Limitations & Future Work¶
- ImageNet zero-shot classification drops by 2.6%; the authors attribute this to the narrow training data domain and a conflict between scene-centric representations and ImageNet's object-centric task, yet this trade-off remains incompletely resolved.
- Fine-tuning is conducted only on CC3M (3M scale); performance at larger data scales has not been validated.
- The quality of noun-phrase extraction via spaCy is bounded by the accuracy of the NLP tool.
- Effects on ViT-L and larger models remain unexplored.
- The cross-modal attention pooling is used only during training; whether applying it at inference time could further improve concept-level retrieval is an open question.
Related Work & Insights¶
- vs. NegCLIP/DAC: Hard-negative methods can achieve strong performance on specific benchmarks (DAC reaches 93.7 on SugarCrepe Add), but severely degrade zero-shot capability (ImageNet: 51.1). C2LIP achieves consistently strong performance across all tasks.
- vs. CLIC: CLIC performs well on SugarCrepe++ Swap-I2T but extremely poorly on text-only (TOT) tasks, indicating that its text encoder has not genuinely learned compositionality.
- vs. FG-CLIP: FG-CLIP is pretrained on LAION-2B with extensive hard-sample data, achieving an average of 70.7; C2LIP fine-tuned on CC3M for only 5 epochs reaches 75.0.
- vs.

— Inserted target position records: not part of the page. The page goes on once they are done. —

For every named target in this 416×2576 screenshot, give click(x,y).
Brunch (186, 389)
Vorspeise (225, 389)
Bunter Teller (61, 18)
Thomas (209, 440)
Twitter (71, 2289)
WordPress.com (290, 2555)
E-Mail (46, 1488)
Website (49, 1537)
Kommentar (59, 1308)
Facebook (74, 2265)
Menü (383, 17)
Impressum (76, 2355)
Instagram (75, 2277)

Assouel et al.: That work also uses cross-attention for concept binding but requires LLM-based scene graph decomposition and multiple forward passes, incurring high training and inference costs; C2LIP requires no additional parameters or forward passes.
Rating¶
- Novelty: ⭐⭐⭐⭐ — Root-cause analysis is insightful and the solution is elegant and concise, though the overall direction is not entirely unexpected.
- Experimental Thoroughness: ⭐⭐⭐⭐⭐ — Full coverage of compositionality, zero-shot, retrieval, and fine-grained retrieval with fair comparisons against numerous baselines.
- Writing Quality: ⭐⭐⭐⭐⭐ — Textbook-level clarity in problem formulation and experimental design.
- Value: ⭐⭐⭐⭐⭐ — An extremely practical post-training approach with zero inference overhead, directly applicable to industrial deployment.